* [Instrucciones]:
**a)** En el texto sobre el vacío cósmico, ¿qué dos nociones distingue Teilhard de Chardin?
**b)** Prosigue el texto sobre el vacío cósmico a partir de su última oración.

* [Texto]:
+++

Curiosamente, uno de los mayores cosmólogos, Brian
Swimme, lo denomina lo inefable y lo misterioso (The Hidden Heart of the
Cosmos, 1996). Pues bien, éstas son características que las religiones
atribuyen a la Realidad Última, que es llamada con mil nombres: Tao, Yavé, Alá,
Olorum, Dios... El vacío grávido de energía, si no es Dios (Dios es siempre
mayor), es su mejor metáfora y representación.
Lo fundamental no es la materia, sino ese vacío grávido.
Ella es una de las emergencias de esa fuente originaria. Thomas Berry, el gran
ecólogo/cosmólogo norteamericano, escribió: «Necesitamos sentir que estamos
cargados con la misma energía que hizo surgir la Tierra, las estrellas y las
galaxias. Esa misma energía hizo surgir todas las formas de vida, y la
conciencia refleja de los humanos. Es la que inspira a los poetas, los
pensadores y los artistas de todos los tiempos. Estamos inmersos en un océano
de energía que va más allá de nuestra comprensión. Pero esa energía en última
instancia nos pertenece, no por la dominación sino por la invocación» (The
Great Work, 1999, 175), es decir, abriéndonos a ella.
Si es así, todo lo que existe es una emergencia de esta
energía fontal: las culturas, las religiones, el propio cristianismo e incluso
las figuras como Jesús, Moisés, Buda y cada uno de nosotros. Todo venía siendo
gestado dentro del proceso cosmogénico en la medida en que surgían órdenes más
complejos, cada vez más interiorizados e interconectados con todos los seres.
Cuando se da determinado nivel de acumulación de esa energía de fondo, entonces
ocurre la emergencia de los hechos históricos y de cada persona singular.
Quien vio esta gestación de Cristo en el cosmos fue el
paleontólogo y místico Teilhard de Chardin (+1955), aquel que reconcilió la fe
cristiana con la idea de la evolución ampliada y con la nueva cosmología. El
distingue lo «crístico» de lo «cristiano». Lo crístico se presenta como un dato
objetivo dentro del proceso de la evolución. Sería aquel eslabón que une todo
con todo. Porque estaba dentro de ella pudo irrumpir un día en la historia en
la figura de Jesús de Nazaret, aquel por quien todas las cosas tienen su
existencia y consistencia, en el decir de San Pablo.

+++

* [Filas mostradas]:
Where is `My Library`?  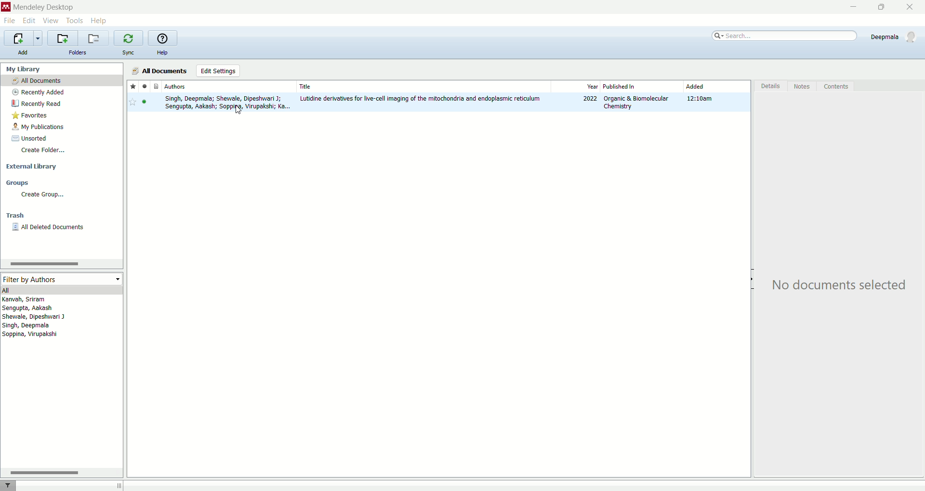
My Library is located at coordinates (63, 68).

+++

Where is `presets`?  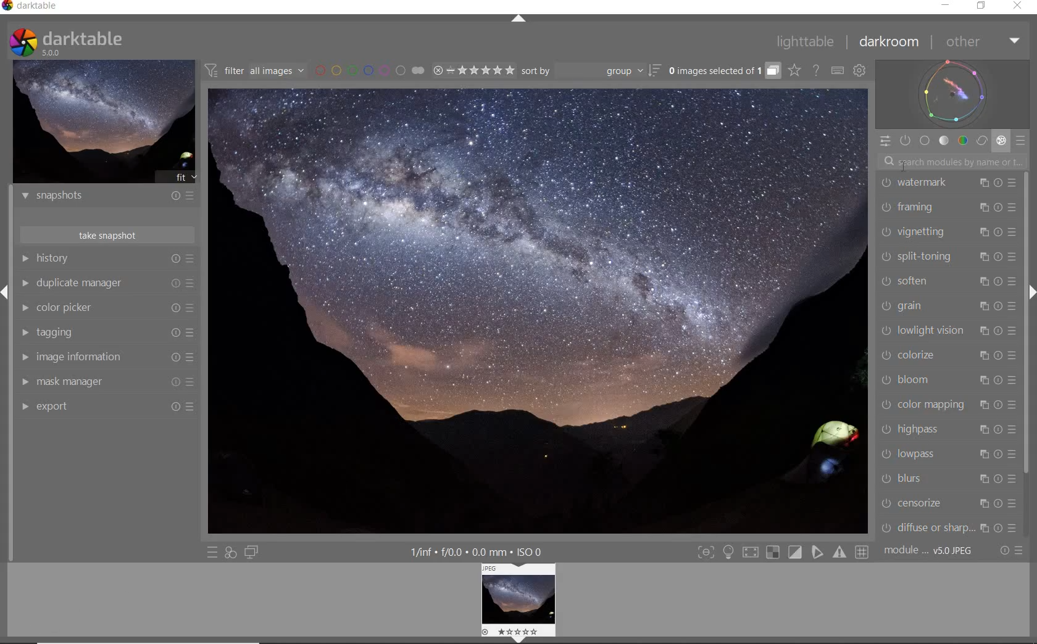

+++

* [Resultados]:
**a)** Distingue lo «crístico» de lo «cristiano».

**b)**
Por eso, cuando lo crístico es reconocido subjetivamente
y se transforma en contenido de la conciencia de un grupo, se transforma en
«cristiano». Entonces surge el cristianismo histórico, fundado en Jesús, el
Cristo, encarnación de lo crístico. De aquí se deriva que sus raíces últimas no
se encuentran en la Palestina del siglo primero, sino dentro del proceso de la
evolución cósmica.
San Agustín escribiendo a un filósofo pagano (Epistola
102) intuyó esta verdad: «La que ahora recibe el nombre de religión cristiana
existía anteriormente, y no estuvo ausente en el origen del género humano,
hasta que Cristo vino en la carne; fue entonces cuando la verdadera religión,
que ya existía, empezó a ser llamada cristiana».
En el budismo se hace un razonamiento parecido. Existe la
budeidad (la capacidad de iluminación) que venía forjándose a lo largo del
proceso evolutivo hasta que irrumpió en Sidarta Gautama que se volvió Buda.
Este sólo pudo manifestarse en la persona de Gautama porque la budeidad estaba
antes en el proceso evolutivo. Entonces se volvió Buda como Jesús se volvió
Cristo.
Cuando esta comprensión es interiorizada hasta el punto
de transformar nuestra percepción de las cosas, de la naturaleza, de la Tierra
y del universo, entonces se abre el camino a una experiencia espiritual
cósmica, de comunión con todo y con todos. Realizamos por esta vía espiritual
lo que los científicos buscaban por la vía de la ciencia: un eslabón que
unifica todo y lo atrae hacia delante.